1. What triggered the most recent protests?
An article in a draft security bill would ban posting or broadcasting videos or photos of police with intent to cause them "physical or psychological harm." Violators could face up to a year in prison. Critics say that provision, known as Article 24, would inhibit the publication of images by journalists and citizens, removing a key tool in holding police to account and exposing abuses. Jean-Louis Debre, ex-president of the Constitutional Council, called Article 24 "absurd" considering that legislative tools already exist to fight against the propagation of hatred online. Adding fuel to the protests was the release of footage showing police officers beating a Black music producer at the entrance of his Paris studio.
2. How did the government respond?
Three police officers were charged on Nov. 30, with two of them placed in custody while the investigation continues. In a Facebook and Twitter statement, President Emmanuel Macron said the videos brought "shame on us" and condemned violence both by and against the police. Then the parliament majority announced it would completely rewrite Article 24. The government plans a "major survey" in January to gauge racism and discrimination in French society. It also plans a national platform to report incidences of discrimination.
3. What's the point of the legislation?
The number of officers wounded on duty and targeted by violence has doubled over the past 15 years; in recent protests alone, 98 officers were injured, according to the government. It wants to do more to protect them. Interior Minister Gerald Darmanin often cites the 2016 fatal stabbing of a police officer and his partner in front of their toddler by a jihadist as an example of the dangers faced by law enforcers. Macron is also renewing his focus on law-and-order as he reaches out to traditional conservative voters ahead of presidential elections in 2022. It was a group of lawmakers within Macron's own party that pushed for the legislation, but during the first reading in parliament, 10 deputies from the president's party voted against it and 30 abstained. The bill still passed by a large majority.
4. What happens now?
Macron's government has tried to hold the line in the face of criticism from civil society and protesters. Authorities acknowledge shortcomings, but insist systemic violence doesn't exist within the police force. Other provisions in the draft security legislation that have caused alarm would expand the powers of the police by giving them access to security cameras and grants them the right to deploy drones equipped with facial recognition technology to monitor public demonstrations. Opponents say that the freedom of assembly and data privacy is at risk. Another piece of legislation, the so-called separatism law, aims to fight organizations and individuals that threaten the unity and secular values of the French Republic. But groups like Human Rights Watch have expressed concern that actions the government says are intended to counter radical Islam could fuel Islamophobia.

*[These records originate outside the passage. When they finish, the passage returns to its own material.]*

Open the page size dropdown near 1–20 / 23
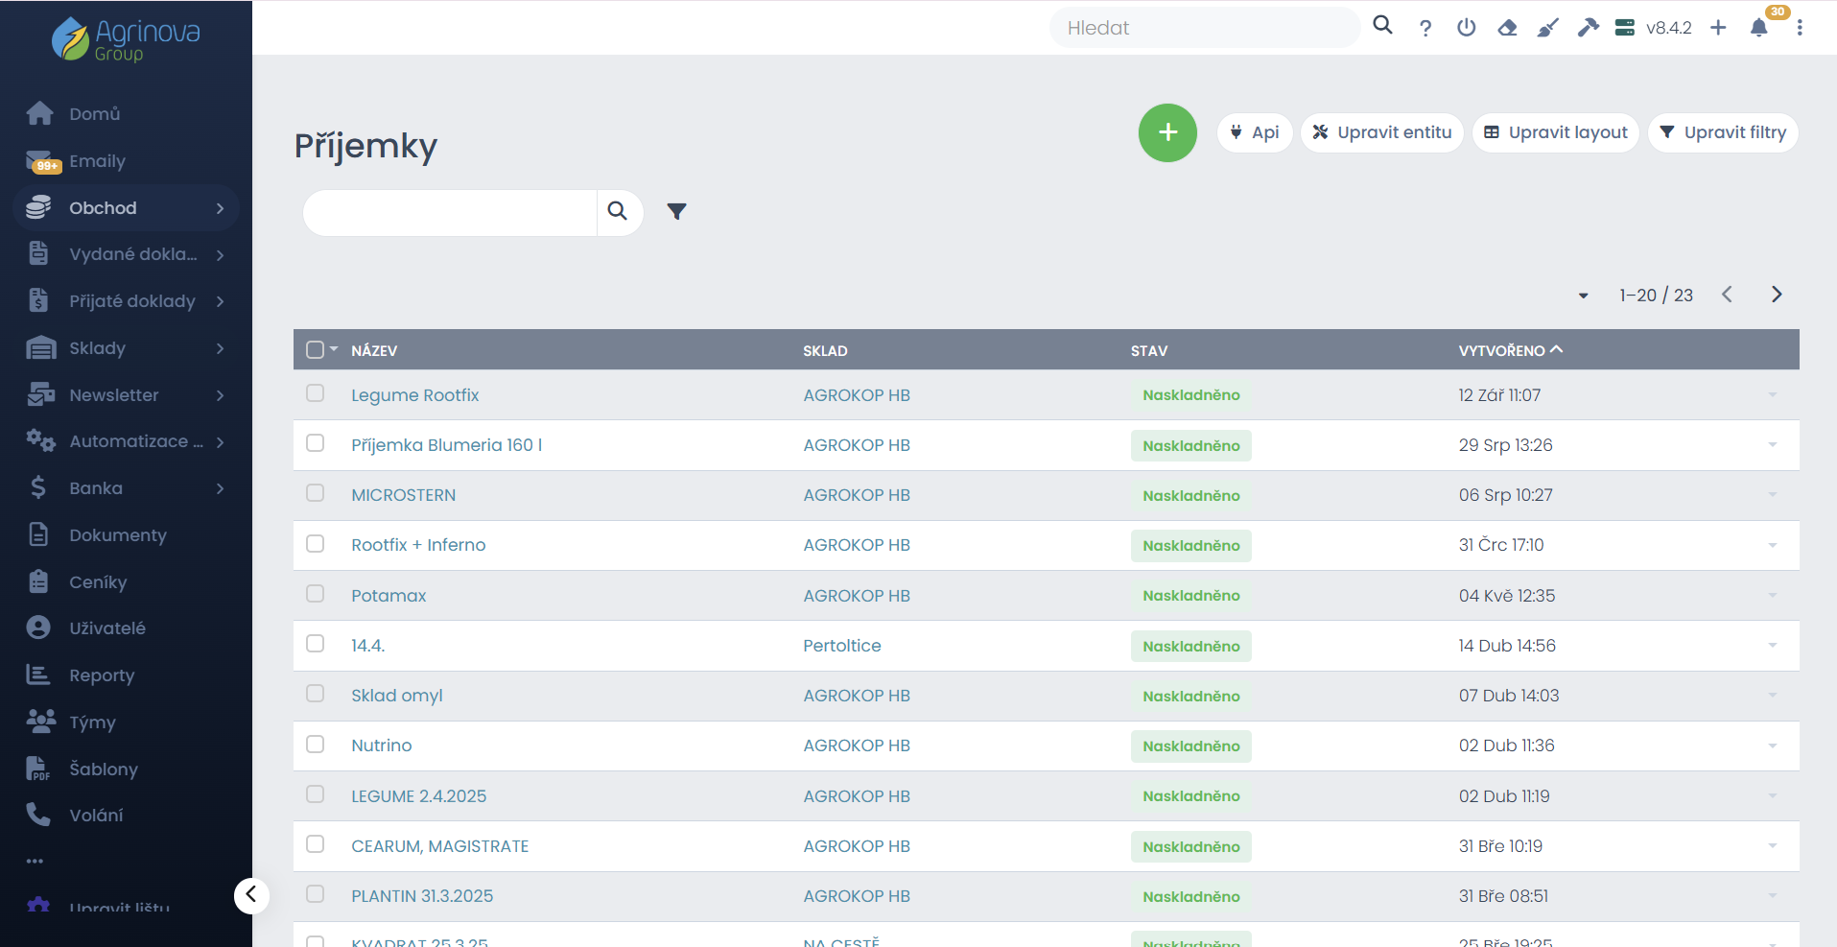Image resolution: width=1837 pixels, height=947 pixels. click(x=1583, y=296)
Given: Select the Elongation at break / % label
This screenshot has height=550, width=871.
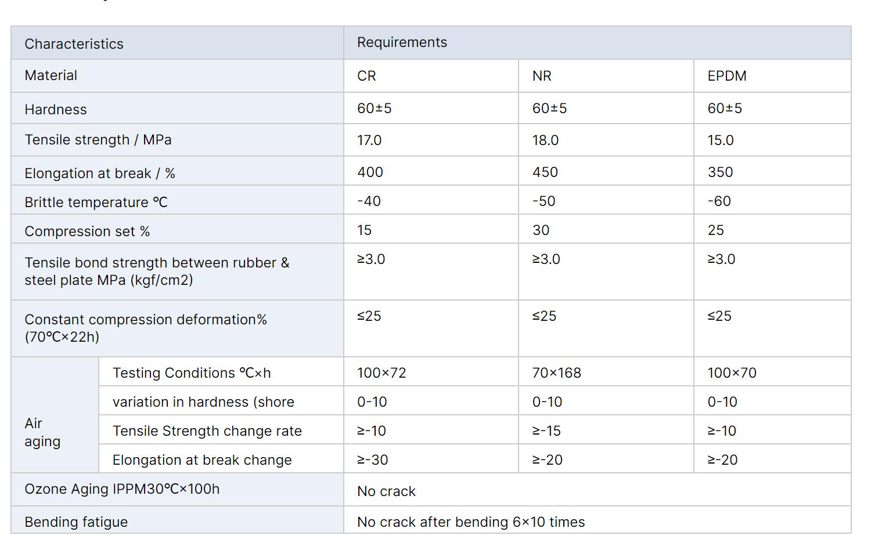Looking at the screenshot, I should [x=100, y=173].
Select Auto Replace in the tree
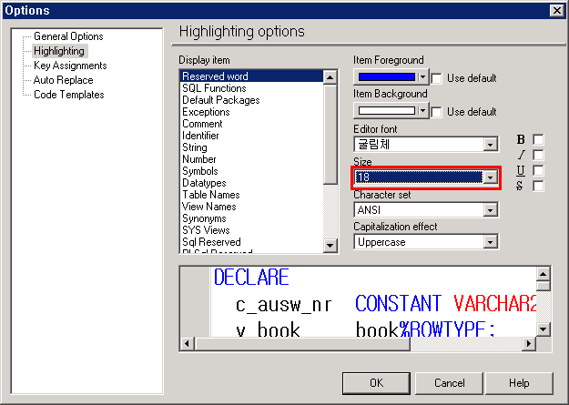Image resolution: width=569 pixels, height=405 pixels. [x=63, y=80]
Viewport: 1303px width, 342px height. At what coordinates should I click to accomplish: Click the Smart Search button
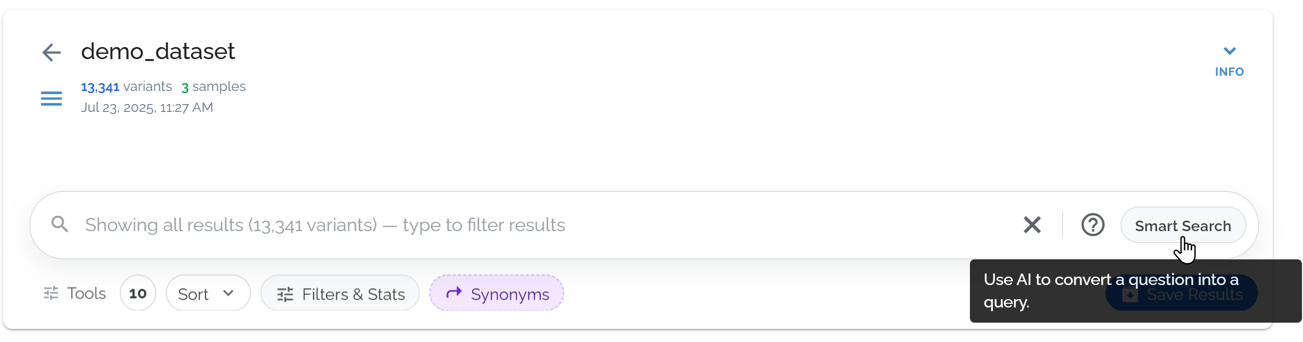pos(1183,225)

5. Have protests increased under Macron?
According to the Ministry of the Interior, protests under Macron haven't attracted as many people as under other presidents. Macron swept to power in May 2017 with a promise to radically reshape the country. That was bound to cause upset in a nation where citizens are known for taking to the streets to express their anger. After Macron took office, one of the largest trade unions demonstrated against his planned overhaul of labor laws. The following year brought the Yellow Vest protests triggered by a planned tax rise on fuel. Protests at times turned violent. In December 2019, strikes and protests brought Paris to a standstill as Macron sought to push through his pension reform. Some rallies demanding racial justice followed the killing of American George Floyd at the hands of police officers in Minneapolis.